Abstract
Outliers have a significant negative impact on the data quality, data analysis results. If a large dataset contains only few outliers it is essential to identify them and then remove them (e.g., for credit card transactions only some of them will be fraudulent) or not. The paper presents an application of ensemble learning for symbolic data as a tool for outlier detection, where the DBSCAN (density-based SCAN) algorithm is applied. In the empirical part ensemble learning and single DBSCAN algorithm is used to detect outliers in an unbalanced data sets. The results show that ensemble approach can be efficiently used to detect outliers in symbolic data sets.
Access provided by Autonomous University of Puebla. Download conference paper PDF
Similar content being viewed by others
Keywords
1 Introduction
Outliers have a significant negative impact on the data quality. According to Hawkins (1980), an outlier is an observation that deviates so much from the other observations in the dataset as to arouse suspicious that it was generated by some different mechanism than other data entities.

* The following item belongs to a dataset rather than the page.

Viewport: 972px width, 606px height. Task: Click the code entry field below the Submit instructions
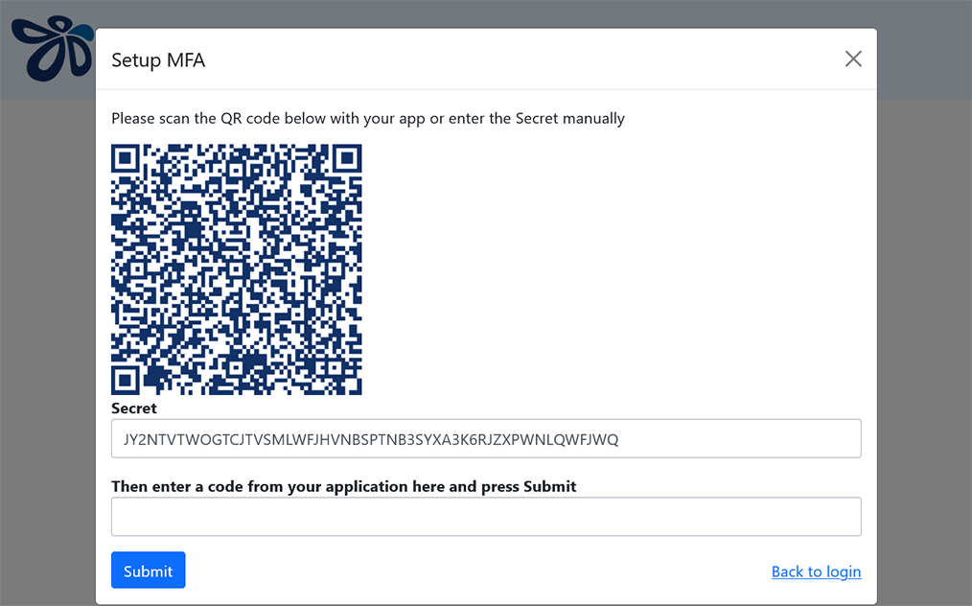[486, 516]
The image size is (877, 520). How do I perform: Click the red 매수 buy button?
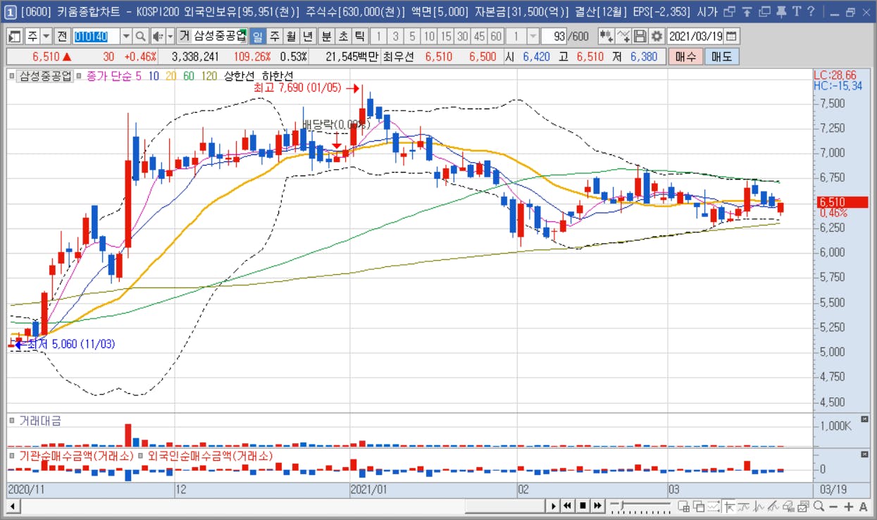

Detection of outliers is a fundamental issue in data analysis, its main goal is to detect and remove anomalous objects from the data. Because the technology changes rapidly, number of databases and their size grows over time.
There are many different methods for outlier detection than can be used, starting from the simplest ones to more complex ones like feature bagging, subsampling, rotated bagging, isolation forests, outrank method, the approach proposed by Nguyen et al. (2010) (see, for example, Aggrawal 2013, 2015; Aggrawal and Sathe 2017; Nguyen et. al. 2010).
Usually outlier detection algorithms are seen as statistical models of data that allow identify objects that do not fit the model, whereas the aim of the distance-based approaches is to measure the distance between data. In such case, outliers are the data for which the distance is greater than given threshold (see, for example, Aggrawal 2013, 2015; Zhang 2013). One of such distance-based algorithms is the DBSCAN (density-based spatial clustering algorithm for applications with noise) algorithm.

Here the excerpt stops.